秋菊早已安排了几名女护卫暗中保护他们。
秦长安抵达何足道宅邸前,尚未进门,便闻到了悠悠琴音。仅听两声,他便知这琴音非出自何足道之手,屋内另有人在。
无需多猜,此人定是任盈盈无疑。显然,这些日子以来,任盈盈已成为何足道的弟子,正随其习琴。
秦长安想了想,从袖中掏出一个小巧的酒葫芦,喃喃自语:“你想要茶叶,我偏不给你。”
随后,他如同山贼般径直推门而入,高声喊道:“老头,我来取琴了!”
屋内抚琴之人显然被吓得不轻,琴声戛然而止。秦长安选择的时机恰好是曲中高潮部分,突如其来的中断让整曲子变得颇为尴尬。
下一刻,何足道气急败坏的声音响起:“秦长安小子,咱们没完!”
秦长安哈哈大笑:“不想喝茶叶了?”
何足道顿时气势全无,为了保全面子,他故作威严地哼了一声:“看在茶叶的份上,这次就饶你一回。”
秦长安步入屋内,果然如他所料,抚琴之人正是任盈盈。见到秦长安,她连忙起身行礼:“盈盈见过先生。”
何足道诧异道:“盈盈认识这小混蛋?”
秦长安指着何足道,抗议道:“你这老不正经的,我怎么说也是你徒弟的救命恩人,没有我,你哪能收得到这么好的徒弟。”

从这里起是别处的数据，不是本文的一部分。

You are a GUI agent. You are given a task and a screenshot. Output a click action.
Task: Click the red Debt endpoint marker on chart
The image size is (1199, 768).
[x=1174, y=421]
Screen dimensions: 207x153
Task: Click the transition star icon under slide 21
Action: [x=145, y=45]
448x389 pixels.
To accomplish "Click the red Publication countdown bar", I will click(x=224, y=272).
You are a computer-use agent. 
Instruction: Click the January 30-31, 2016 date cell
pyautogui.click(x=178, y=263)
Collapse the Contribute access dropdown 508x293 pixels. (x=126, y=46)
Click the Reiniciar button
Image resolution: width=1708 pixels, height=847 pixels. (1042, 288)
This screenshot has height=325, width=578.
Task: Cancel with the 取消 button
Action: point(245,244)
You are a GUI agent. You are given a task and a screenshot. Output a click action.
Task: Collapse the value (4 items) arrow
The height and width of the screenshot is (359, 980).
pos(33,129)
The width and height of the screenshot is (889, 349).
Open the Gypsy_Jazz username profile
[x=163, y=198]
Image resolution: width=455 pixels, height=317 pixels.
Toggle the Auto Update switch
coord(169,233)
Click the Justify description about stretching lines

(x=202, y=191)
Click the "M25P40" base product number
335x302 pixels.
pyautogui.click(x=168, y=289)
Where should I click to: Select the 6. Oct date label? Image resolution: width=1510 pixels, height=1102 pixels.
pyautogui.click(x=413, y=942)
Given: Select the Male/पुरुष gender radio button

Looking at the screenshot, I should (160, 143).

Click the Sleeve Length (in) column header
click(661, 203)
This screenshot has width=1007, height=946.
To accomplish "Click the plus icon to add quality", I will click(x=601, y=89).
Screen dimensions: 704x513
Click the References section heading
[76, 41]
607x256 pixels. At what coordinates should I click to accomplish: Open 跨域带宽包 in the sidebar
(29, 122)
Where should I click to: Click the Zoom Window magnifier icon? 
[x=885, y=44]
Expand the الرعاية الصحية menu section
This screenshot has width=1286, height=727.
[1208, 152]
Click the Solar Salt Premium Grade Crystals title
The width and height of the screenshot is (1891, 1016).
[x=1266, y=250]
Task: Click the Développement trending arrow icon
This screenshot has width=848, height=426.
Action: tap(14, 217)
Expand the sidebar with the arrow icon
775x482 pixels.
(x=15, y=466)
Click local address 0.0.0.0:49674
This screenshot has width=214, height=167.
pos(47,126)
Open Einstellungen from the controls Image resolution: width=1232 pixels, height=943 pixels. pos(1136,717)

何足道惊讶不已:“盈盈的伤是你治好的?你就是有缘医馆的神医?”
秦长安纠正道:“有缘医馆的神医,是我调教出来的。”
何足道半信半疑,望向任盈盈:“盈盈,这小子说的是真的?”
任盈盈温柔地回应:“先生说的都是真的。”
何足道大呼:“小子,你之前怎么不说自己医术这么高明?还有什么瞒着我?”
秦长安摊开手,一副无辜的模样:“你又没问,我干嘛要说?像我这样谦虚的人,是不会主动炫耀的。”
“少胡扯,你还谦虚?你的脸皮恐怕连陆地神仙都打不破。”
何足道冷哼一声,毫不留情地讽刺道。
与何足道一番唇枪舌战,让人心旷神怡,精神焕。然而,承诺之事必须践行,看来,十万大山之行又在所难免,那几株古木恐怕又要“慷慨解囊”
,为他提供所需的材料。不过,秦长安并不急于一时,决定先拖延些时日。
此刻已至八月,距离八月十五中秋佳节仅剩数日。对大梁子民而言,八月十五的祭月节意义重大,与春节不相上下。月圆之夜,人们会赏月、品尝月饼、观赏钱塘江大潮、提灯笼、猜灯谜,各种习俗活动丰富多彩。更有“八月十五月儿圆,家家户户共团圆”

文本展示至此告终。